### Exercise
Copy, exactly as written, the lines that begin at the one containing "Early Edition (23, 2269)" and end at the one containing "Nein (789, 616)". Skip any pictures in the data below.

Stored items
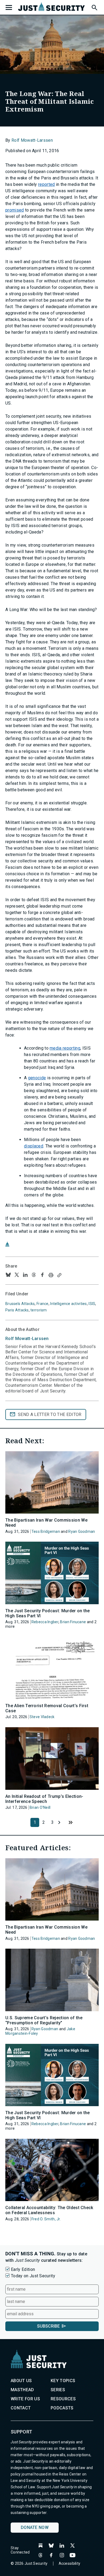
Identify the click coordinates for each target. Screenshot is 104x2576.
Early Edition (23, 2269)
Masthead (22, 2389)
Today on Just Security (33, 2275)
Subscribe (48, 2326)
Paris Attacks (17, 1310)
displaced (33, 1146)
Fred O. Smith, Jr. (46, 2219)
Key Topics (63, 2380)
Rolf (27, 1338)
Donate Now (35, 2527)
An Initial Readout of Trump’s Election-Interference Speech (44, 1799)
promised (14, 210)
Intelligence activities (68, 1304)
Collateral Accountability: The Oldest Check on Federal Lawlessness (49, 2210)
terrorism (38, 1310)
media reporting (65, 1048)
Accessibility (70, 2563)
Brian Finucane (73, 1622)
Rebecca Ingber (44, 1622)
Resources (63, 2398)
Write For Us (25, 2398)
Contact (21, 2407)
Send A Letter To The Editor (50, 1414)
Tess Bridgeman (45, 1531)
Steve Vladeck (42, 1717)
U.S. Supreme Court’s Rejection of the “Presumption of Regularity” (43, 2020)
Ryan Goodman (81, 1531)
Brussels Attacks (20, 1304)
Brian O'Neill (40, 1807)
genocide (37, 1077)
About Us (21, 2380)
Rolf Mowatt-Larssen (32, 140)
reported (46, 184)
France (43, 1304)
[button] (94, 6)
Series (58, 2389)
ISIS (92, 1304)
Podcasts (62, 2407)
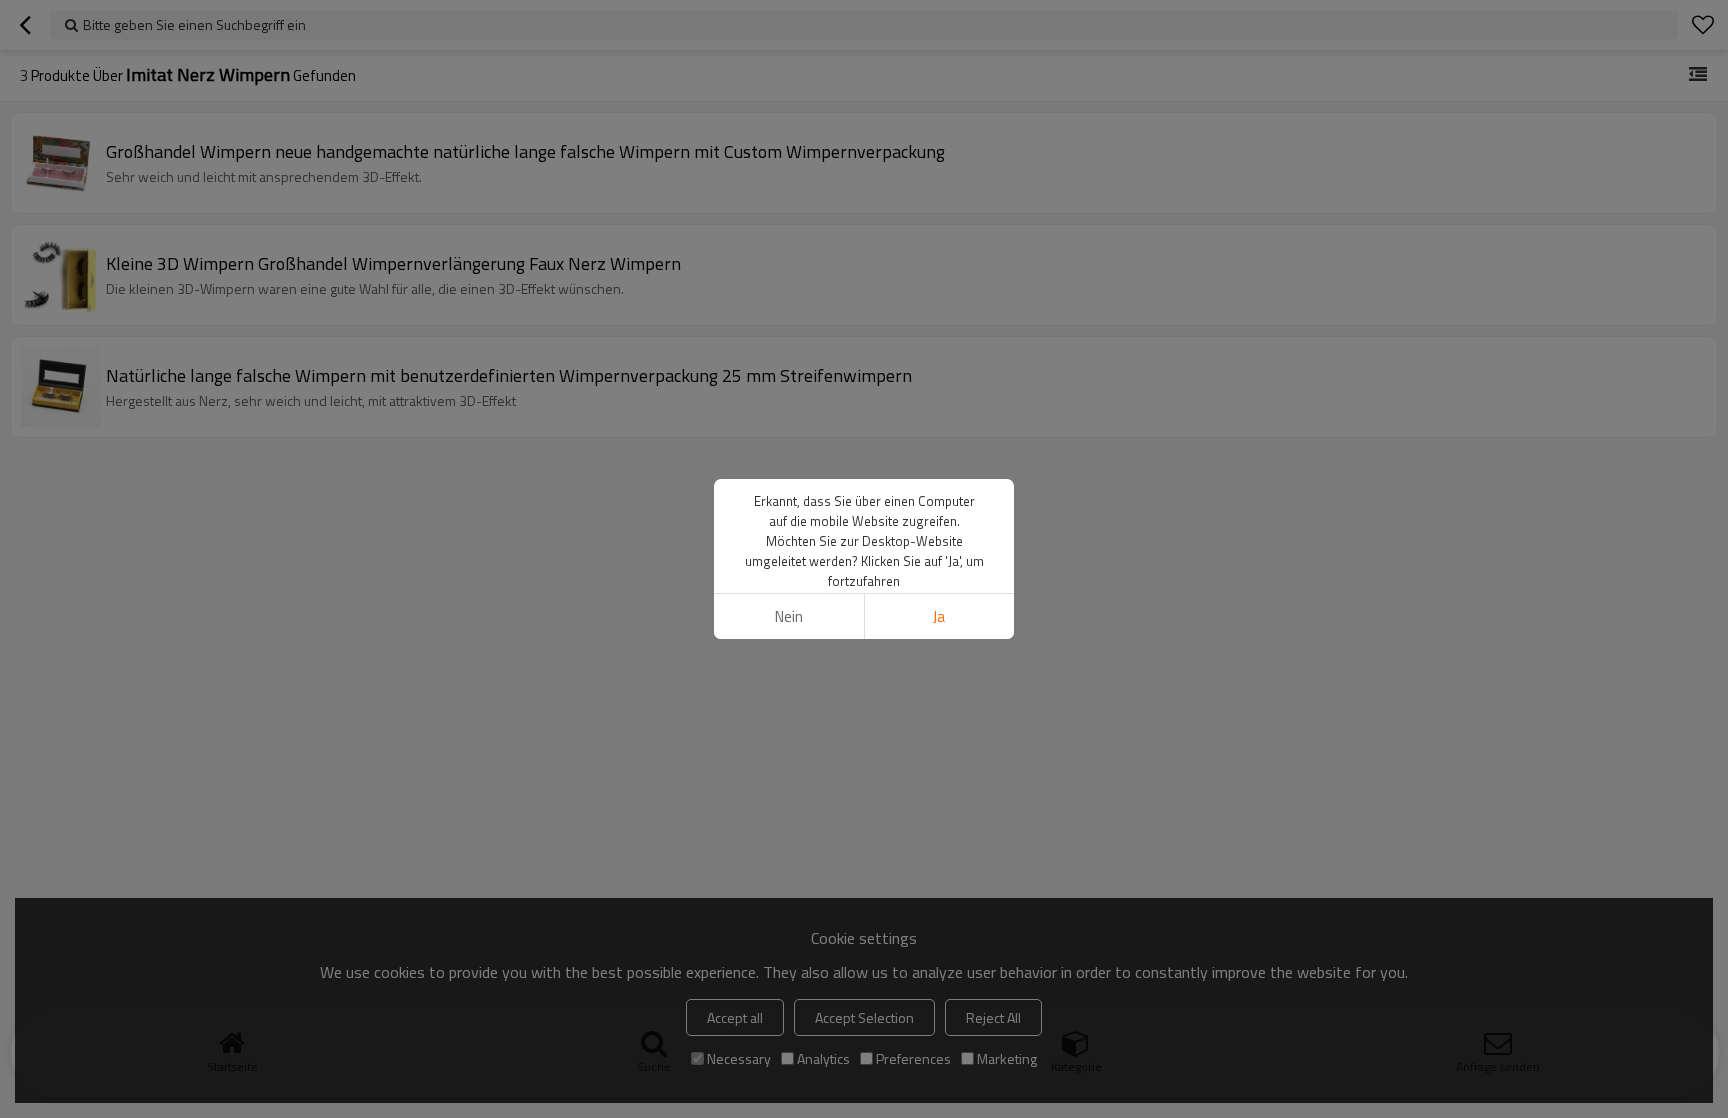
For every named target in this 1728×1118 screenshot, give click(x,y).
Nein (789, 616)
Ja (939, 616)
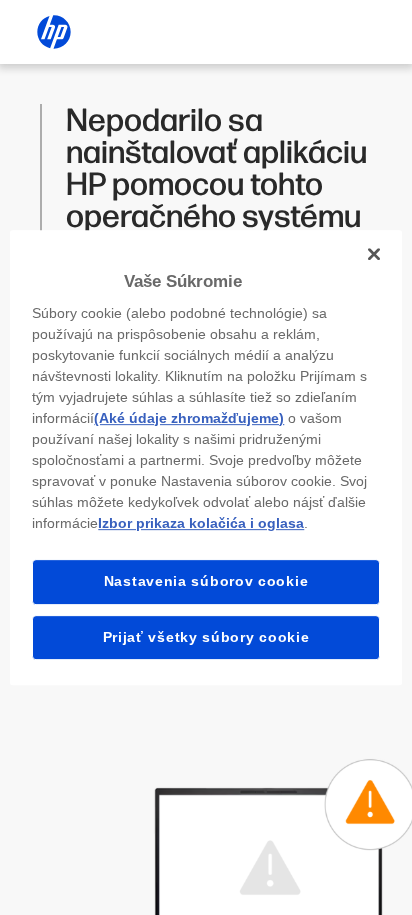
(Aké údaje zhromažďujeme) (189, 418)
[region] (205, 458)
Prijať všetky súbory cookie (206, 637)
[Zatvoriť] (374, 254)
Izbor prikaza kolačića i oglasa (201, 523)
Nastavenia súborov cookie (206, 581)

### Answer to the exercise
Early Edition (23, 2269)
Masthead (22, 2389)
Today on Just Security (33, 2275)
Subscribe (48, 2326)
Paris Attacks (17, 1310)
displaced (33, 1146)
Fred O. Smith, Jr. (46, 2219)
Key Topics (63, 2380)
Rolf (27, 1338)
Donate Now (35, 2527)
An Initial Readout of Trump’s Election-Interference Speech (44, 1799)
promised (14, 210)
Intelligence activities (68, 1304)
Collateral Accountability: The Oldest Check on Federal Lawlessness (49, 2210)
terrorism (38, 1310)
media reporting (65, 1048)
Accessibility (70, 2563)
Brian Finucane (73, 1622)
Rebecca Ingber (44, 1622)
Resources (63, 2398)
Write For Us (25, 2398)
Contact (21, 2407)
Send A Letter To The Editor (50, 1414)
Tess Bridgeman (45, 1531)
Steve Vladeck (42, 1717)
U.S. Supreme Court’s Rejection of the “Presumption of Regularity” (43, 2020)
Ryan Goodman (81, 1531)
Brussels Attacks (20, 1304)
Brian O'Neill (40, 1807)
genocide (37, 1077)
About Us (21, 2380)
Rolf Mowatt-Larssen (32, 140)
reported (46, 184)
France (43, 1304)
[button] (94, 6)
Series (58, 2389)
ISIS (92, 1304)
Podcasts (62, 2407)
For every named target in this 1728×1118 screenshot, give click(x,y).
Nein (789, 616)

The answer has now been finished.